Distinguishing features

Both sexes fully winged. Female with head, thorax and legs yellow, abdomen brown, fore wing pale.  Antennae 9-segmented; sense cone simple on III, forked on IV. Head with three pairs of ocellar setae, pair III on anterior margins of triangle; compound eyes with six pigmented ommatidia; five pairs of prominent postocular setae in two rows. Pronotum with numerous discal setae, one pair of long posteroangular setae. Metanotum reticulate, median setae close to anterior margin; campaniform sensilla absent. Fore wing relatively broad, first vein setal row incomplete distally, second vein with complete row of setae, posteromarginal cilia straight. Abdominal tergites with transverse reticulation; tergites II–VII with prominent lobed craspedum, toothed laterally, also medially on posterior tergites; VIII with comb of long microtrichia; median setae on II–VIII longer than distance between their bases.
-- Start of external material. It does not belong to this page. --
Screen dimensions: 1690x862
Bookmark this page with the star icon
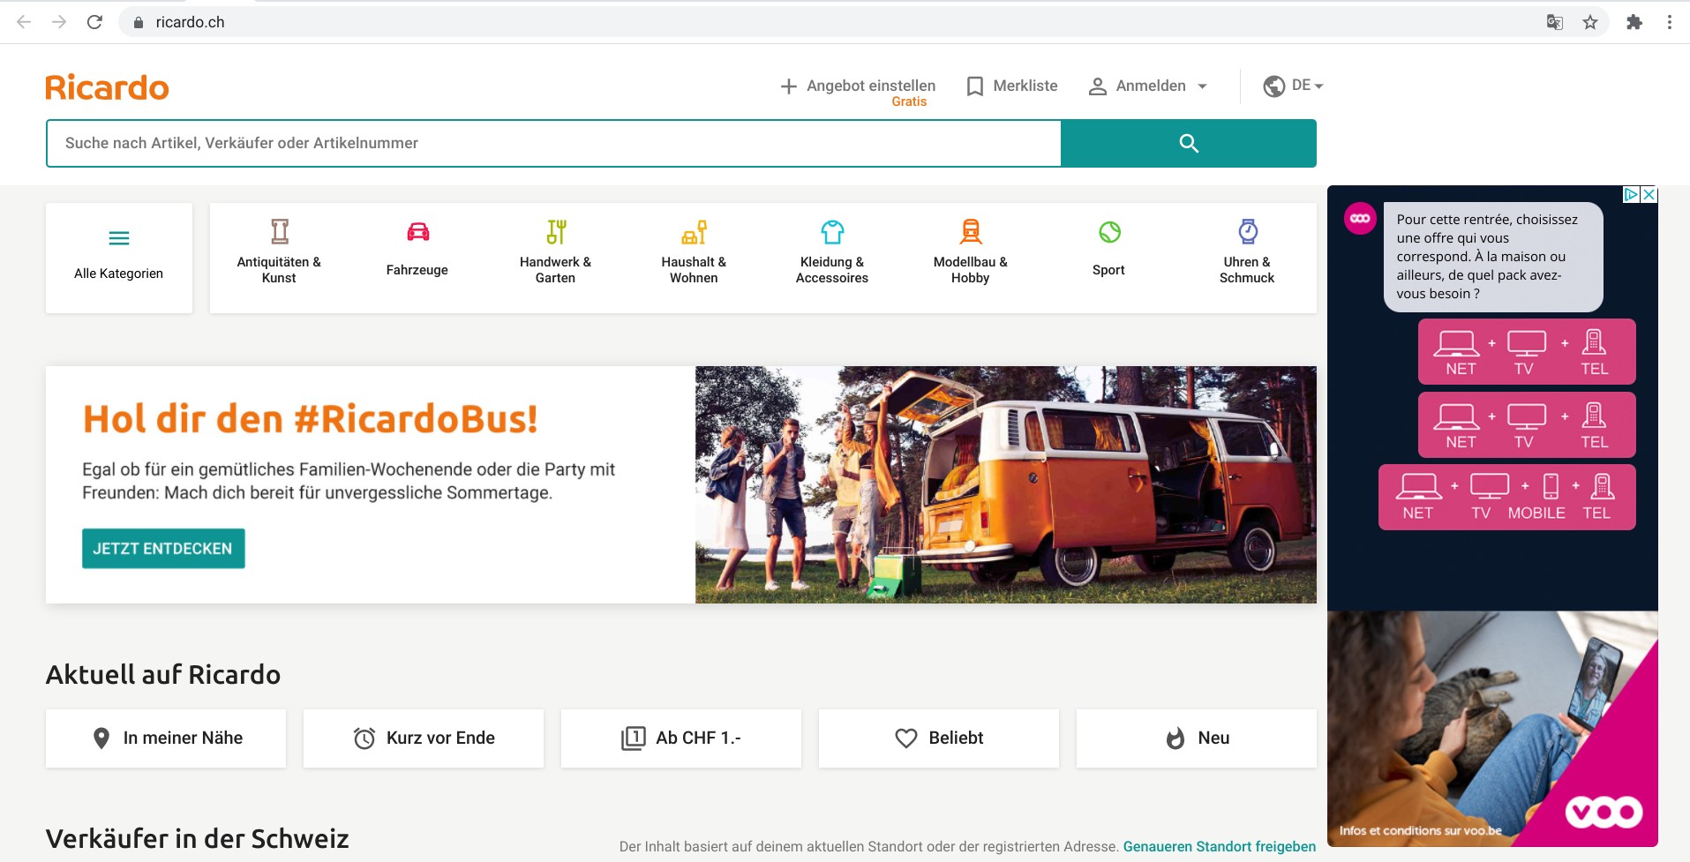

Sternites with no discal setae.
Male smaller than female, yellow with terminal abdominal segments brown.

Related species

The genus Odontanaphothrips includes only one species. This is a particularly unusual member of the Thripinae, with a pair of long median setae on the tergites, and a distinctively toothed craspedum on each tergite.

Biological data

Bailey (1957) states that this species is found in large numbers in Californian desert areas in late summer and fall. It has been collected from Atriplex sp. and Allenrolfia sp. [Chenopodiaceae].

Distribution data

Known only from California.

Family name

THRIPIDAE - THRIPINAE

Species name

Odontanaphothrips tricolor (Moulton)

Original name and synonyms

Anaphothrips (Odontanaphothrips) tricolor Moulton, 1911: 17
Anaphothrips (Odontanaphothrips) enceliae Moulton, 1926: 24.

References

Bailey SF (1957) The thrips of California Part I: Suborder Terebrantia. Bulletin of California Insect Survey 4: 143–220.

Masumoto M & Okajima S (2017) Anaphothrips genus-group: key to world genera, with two new species and three new records from Japan (Thysanoptera, Thripidae). Zootaxa 4272(2): 201–220.